--- START Entries provided ---
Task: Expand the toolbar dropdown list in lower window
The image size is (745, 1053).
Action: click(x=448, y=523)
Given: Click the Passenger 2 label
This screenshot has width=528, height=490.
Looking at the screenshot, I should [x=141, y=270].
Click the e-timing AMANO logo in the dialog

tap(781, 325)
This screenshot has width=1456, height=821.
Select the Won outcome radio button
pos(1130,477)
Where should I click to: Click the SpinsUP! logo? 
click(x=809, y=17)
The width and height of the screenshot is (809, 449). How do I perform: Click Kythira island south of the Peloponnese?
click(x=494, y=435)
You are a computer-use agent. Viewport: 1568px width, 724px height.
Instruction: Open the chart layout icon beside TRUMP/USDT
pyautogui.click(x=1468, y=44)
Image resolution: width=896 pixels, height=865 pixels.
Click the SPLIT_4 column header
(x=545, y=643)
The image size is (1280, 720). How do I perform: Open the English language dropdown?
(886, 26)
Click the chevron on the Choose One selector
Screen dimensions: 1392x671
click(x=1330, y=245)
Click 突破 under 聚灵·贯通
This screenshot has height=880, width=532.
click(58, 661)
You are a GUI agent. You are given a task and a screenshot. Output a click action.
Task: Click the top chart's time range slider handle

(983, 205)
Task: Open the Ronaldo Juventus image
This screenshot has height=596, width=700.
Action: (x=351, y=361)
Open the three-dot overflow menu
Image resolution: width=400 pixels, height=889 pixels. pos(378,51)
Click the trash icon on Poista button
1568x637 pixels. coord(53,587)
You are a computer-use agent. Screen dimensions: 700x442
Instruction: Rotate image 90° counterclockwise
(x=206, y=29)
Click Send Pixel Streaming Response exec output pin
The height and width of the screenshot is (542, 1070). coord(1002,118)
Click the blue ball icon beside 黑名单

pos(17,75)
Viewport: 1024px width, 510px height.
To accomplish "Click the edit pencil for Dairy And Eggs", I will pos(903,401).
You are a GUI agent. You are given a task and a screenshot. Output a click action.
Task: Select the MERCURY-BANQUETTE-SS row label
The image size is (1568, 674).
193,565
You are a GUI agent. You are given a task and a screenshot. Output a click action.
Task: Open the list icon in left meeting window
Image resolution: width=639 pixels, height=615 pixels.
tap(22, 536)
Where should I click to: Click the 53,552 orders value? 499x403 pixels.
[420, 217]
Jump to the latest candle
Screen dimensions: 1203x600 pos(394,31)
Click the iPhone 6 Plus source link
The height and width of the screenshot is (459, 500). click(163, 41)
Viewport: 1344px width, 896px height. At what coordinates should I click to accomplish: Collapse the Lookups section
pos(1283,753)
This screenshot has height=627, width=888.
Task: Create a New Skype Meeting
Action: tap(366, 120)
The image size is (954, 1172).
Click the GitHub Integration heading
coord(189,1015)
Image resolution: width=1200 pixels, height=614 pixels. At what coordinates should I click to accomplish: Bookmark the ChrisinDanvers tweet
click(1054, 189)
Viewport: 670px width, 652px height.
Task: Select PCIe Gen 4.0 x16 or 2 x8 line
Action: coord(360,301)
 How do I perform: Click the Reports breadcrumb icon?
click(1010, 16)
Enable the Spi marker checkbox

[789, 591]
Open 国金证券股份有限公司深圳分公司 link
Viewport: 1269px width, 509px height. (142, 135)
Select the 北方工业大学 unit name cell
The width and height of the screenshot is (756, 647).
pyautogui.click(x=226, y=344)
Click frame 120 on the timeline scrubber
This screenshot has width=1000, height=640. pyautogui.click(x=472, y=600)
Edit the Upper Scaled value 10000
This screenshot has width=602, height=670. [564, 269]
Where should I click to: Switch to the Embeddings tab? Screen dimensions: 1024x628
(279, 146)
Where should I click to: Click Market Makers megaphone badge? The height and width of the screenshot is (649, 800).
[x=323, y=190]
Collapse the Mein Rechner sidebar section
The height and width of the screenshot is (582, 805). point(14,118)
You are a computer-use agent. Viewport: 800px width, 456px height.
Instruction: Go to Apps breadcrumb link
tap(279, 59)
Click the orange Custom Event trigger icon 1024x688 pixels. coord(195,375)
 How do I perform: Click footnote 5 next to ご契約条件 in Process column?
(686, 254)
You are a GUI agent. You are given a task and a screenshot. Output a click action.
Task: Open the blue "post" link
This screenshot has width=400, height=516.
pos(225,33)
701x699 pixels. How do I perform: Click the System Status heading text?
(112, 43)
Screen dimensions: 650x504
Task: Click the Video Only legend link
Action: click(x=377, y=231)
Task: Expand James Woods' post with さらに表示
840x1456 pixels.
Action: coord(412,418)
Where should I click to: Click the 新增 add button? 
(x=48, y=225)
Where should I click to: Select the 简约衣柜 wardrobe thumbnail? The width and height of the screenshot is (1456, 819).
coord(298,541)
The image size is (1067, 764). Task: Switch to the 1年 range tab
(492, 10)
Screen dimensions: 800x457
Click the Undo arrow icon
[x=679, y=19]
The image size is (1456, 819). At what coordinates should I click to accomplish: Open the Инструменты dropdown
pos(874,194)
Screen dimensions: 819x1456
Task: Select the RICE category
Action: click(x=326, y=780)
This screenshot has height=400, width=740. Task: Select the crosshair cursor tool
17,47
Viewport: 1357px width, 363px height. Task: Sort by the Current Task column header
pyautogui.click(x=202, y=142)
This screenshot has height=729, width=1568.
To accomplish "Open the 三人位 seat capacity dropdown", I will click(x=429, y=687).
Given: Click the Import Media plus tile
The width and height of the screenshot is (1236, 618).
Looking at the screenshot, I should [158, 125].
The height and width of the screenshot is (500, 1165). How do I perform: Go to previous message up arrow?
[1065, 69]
--- END Entries provided ---
Required work |
Reproduce every one of the rows above word for word, with nothing changed.

Written reply |
Task: Expand the toolbar dropdown list in lower window
The image size is (745, 1053).
Action: click(x=448, y=523)
Given: Click the Passenger 2 label
This screenshot has width=528, height=490.
Looking at the screenshot, I should [x=141, y=270].
Click the e-timing AMANO logo in the dialog

tap(781, 325)
This screenshot has width=1456, height=821.
Select the Won outcome radio button
pos(1130,477)
Where should I click to: Click the SpinsUP! logo? 
click(x=809, y=17)
The width and height of the screenshot is (809, 449). How do I perform: Click Kythira island south of the Peloponnese?
click(x=494, y=435)
You are a computer-use agent. Viewport: 1568px width, 724px height.
Instruction: Open the chart layout icon beside TRUMP/USDT
pyautogui.click(x=1468, y=44)
Image resolution: width=896 pixels, height=865 pixels.
Click the SPLIT_4 column header
(x=545, y=643)
The image size is (1280, 720). How do I perform: Open the English language dropdown?
(886, 26)
Click the chevron on the Choose One selector
Screen dimensions: 1392x671
click(x=1330, y=245)
Click 突破 under 聚灵·贯通
This screenshot has height=880, width=532.
click(58, 661)
You are a GUI agent. You are given a task and a screenshot. Output a click action.
Task: Click the top chart's time range slider handle

(983, 205)
Task: Open the Ronaldo Juventus image
This screenshot has height=596, width=700.
Action: (x=351, y=361)
Open the three-dot overflow menu
Image resolution: width=400 pixels, height=889 pixels. pos(378,51)
Click the trash icon on Poista button
1568x637 pixels. coord(53,587)
You are a computer-use agent. Screen dimensions: 700x442
Instruction: Rotate image 90° counterclockwise
(x=206, y=29)
Click Send Pixel Streaming Response exec output pin
The height and width of the screenshot is (542, 1070). coord(1002,118)
Click the blue ball icon beside 黑名单

pos(17,75)
Viewport: 1024px width, 510px height.
To accomplish "Click the edit pencil for Dairy And Eggs", I will pos(903,401).
You are a GUI agent. You are given a task and a screenshot. Output a click action.
Task: Select the MERCURY-BANQUETTE-SS row label
The image size is (1568, 674).
193,565
You are a GUI agent. You are given a task and a screenshot. Output a click action.
Task: Open the list icon in left meeting window
Image resolution: width=639 pixels, height=615 pixels.
tap(22, 536)
Where should I click to: Click the 53,552 orders value? 499x403 pixels.
[420, 217]
Jump to the latest candle
Screen dimensions: 1203x600 pos(394,31)
Click the iPhone 6 Plus source link
The height and width of the screenshot is (459, 500). click(163, 41)
Viewport: 1344px width, 896px height. At what coordinates should I click to accomplish: Collapse the Lookups section
pos(1283,753)
This screenshot has height=627, width=888.
Task: Create a New Skype Meeting
Action: tap(366, 120)
The image size is (954, 1172).
Click the GitHub Integration heading
coord(189,1015)
Image resolution: width=1200 pixels, height=614 pixels. At what coordinates should I click to accomplish: Bookmark the ChrisinDanvers tweet
click(1054, 189)
Viewport: 670px width, 652px height.
Task: Select PCIe Gen 4.0 x16 or 2 x8 line
Action: coord(360,301)
 How do I perform: Click the Reports breadcrumb icon?
click(1010, 16)
Enable the Spi marker checkbox

[789, 591]
Open 国金证券股份有限公司深圳分公司 link
Viewport: 1269px width, 509px height. (142, 135)
Select the 北方工业大学 unit name cell
The width and height of the screenshot is (756, 647).
pyautogui.click(x=226, y=344)
Click frame 120 on the timeline scrubber
This screenshot has width=1000, height=640. pyautogui.click(x=472, y=600)
Edit the Upper Scaled value 10000
This screenshot has width=602, height=670. [564, 269]
Where should I click to: Switch to the Embeddings tab? Screen dimensions: 1024x628
(279, 146)
Where should I click to: Click Market Makers megaphone badge? The height and width of the screenshot is (649, 800).
[x=323, y=190]
Collapse the Mein Rechner sidebar section
The height and width of the screenshot is (582, 805). point(14,118)
You are a computer-use agent. Viewport: 800px width, 456px height.
Instruction: Go to Apps breadcrumb link
tap(279, 59)
Click the orange Custom Event trigger icon 1024x688 pixels. coord(195,375)
 How do I perform: Click footnote 5 next to ご契約条件 in Process column?
(686, 254)
You are a GUI agent. You are given a task and a screenshot. Output a click action.
Task: Open the blue "post" link
This screenshot has width=400, height=516.
pos(225,33)
701x699 pixels. How do I perform: Click the System Status heading text?
(112, 43)
Screen dimensions: 650x504
Task: Click the Video Only legend link
Action: click(x=377, y=231)
Task: Expand James Woods' post with さらに表示
840x1456 pixels.
Action: coord(412,418)
Where should I click to: Click the 新增 add button? 
(x=48, y=225)
Where should I click to: Select the 简约衣柜 wardrobe thumbnail? The width and height of the screenshot is (1456, 819).
coord(298,541)
The image size is (1067, 764). Task: Switch to the 1年 range tab
(492, 10)
Screen dimensions: 800x457
Click the Undo arrow icon
[x=679, y=19]
The image size is (1456, 819). At what coordinates should I click to accomplish: Open the Инструменты dropdown
pos(874,194)
Screen dimensions: 819x1456
Task: Select the RICE category
Action: click(x=326, y=780)
This screenshot has height=400, width=740. Task: Select the crosshair cursor tool
17,47
Viewport: 1357px width, 363px height. Task: Sort by the Current Task column header
pyautogui.click(x=202, y=142)
This screenshot has height=729, width=1568.
To accomplish "Open the 三人位 seat capacity dropdown", I will click(x=429, y=687).
Given: Click the Import Media plus tile
The width and height of the screenshot is (1236, 618).
Looking at the screenshot, I should [158, 125].
The height and width of the screenshot is (500, 1165). How do I perform: Go to previous message up arrow?
[1065, 69]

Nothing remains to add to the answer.